The parent company's excess cash flow, as we define it, results primarily from the dividends received by the parent from its subsidiaries, less the interest paid on debt and the dividends paid to Globe Life shareholders. Thus, including the assets on hand at the beginning of the year, we had $415 million available to the parent during the year. As discussed on our prior calls, we accelerated the repurchase of $25 million of Globe Life shares into December of 2018, with commercial paper and parent cash. We utilized $20 million of the 2019 excess cash flow to reduce the commercial paper for those repurchases, that left $395 million available for other uses, including the $50 million of liquid assets we normally retain as a parent.

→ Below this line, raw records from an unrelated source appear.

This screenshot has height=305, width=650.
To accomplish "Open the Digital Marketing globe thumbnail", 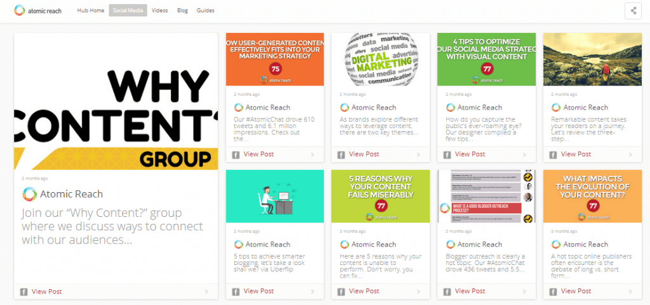I will click(x=380, y=59).
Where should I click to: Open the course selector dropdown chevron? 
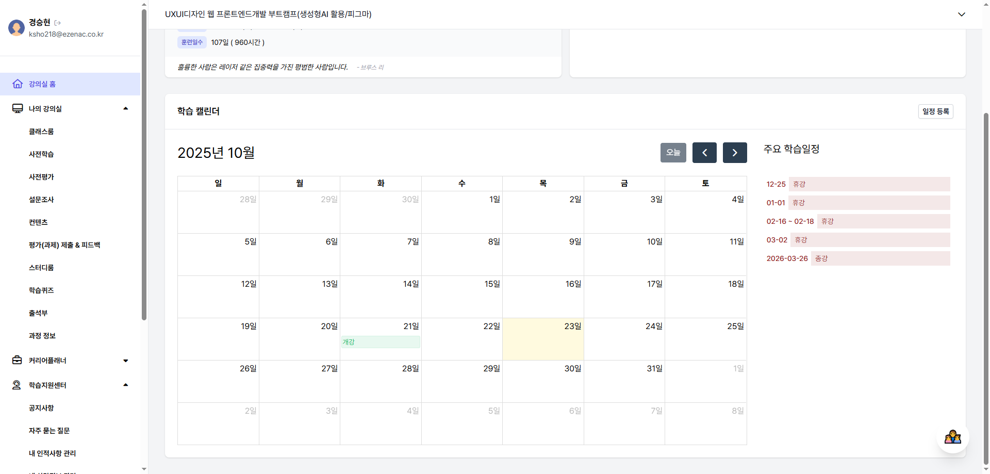click(x=962, y=14)
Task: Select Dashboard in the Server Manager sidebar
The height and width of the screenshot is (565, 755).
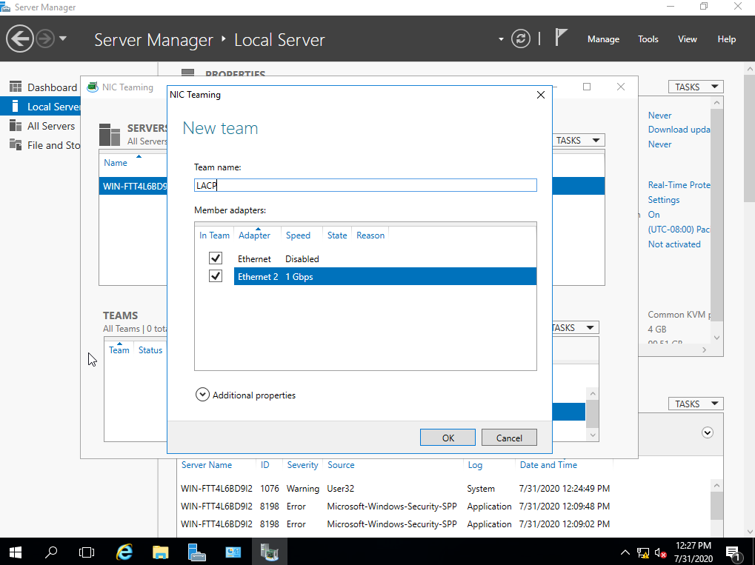Action: point(44,87)
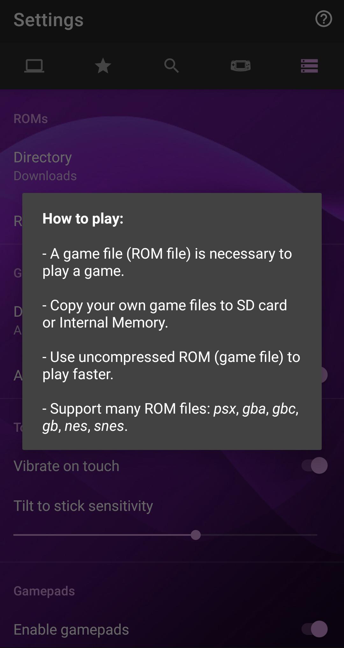Image resolution: width=344 pixels, height=648 pixels.
Task: Click the ROMs section header
Action: 31,119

In the fourth quarter, we spent $93 million to buy 930,000 Globe Life shares at an average price of $99.82. For the full-year 2019, we spent $350 million of parent company cash to acquire 3.9 million shares at an average price of $89.04. So far in 2020, we have spent $33.5 million to buy 322,000 shares at an average price of $104.20. The parent ended the year with liquid assets of approximately $45 million.

In addition to these liquid assets, the parent will generate excess cash flow in 2020. While our 2019 statutory earnings have not yet been finalized, we expect excess cash flow in 2020 to be in the range of $375 million to $395 million. Thus, including the assets on hand at January 1, we currently expect to have around $420 million to $440 million of cash and liquid assets available to the parent in 2020. As noted on previous calls, we will use our cash as efficiently as possible.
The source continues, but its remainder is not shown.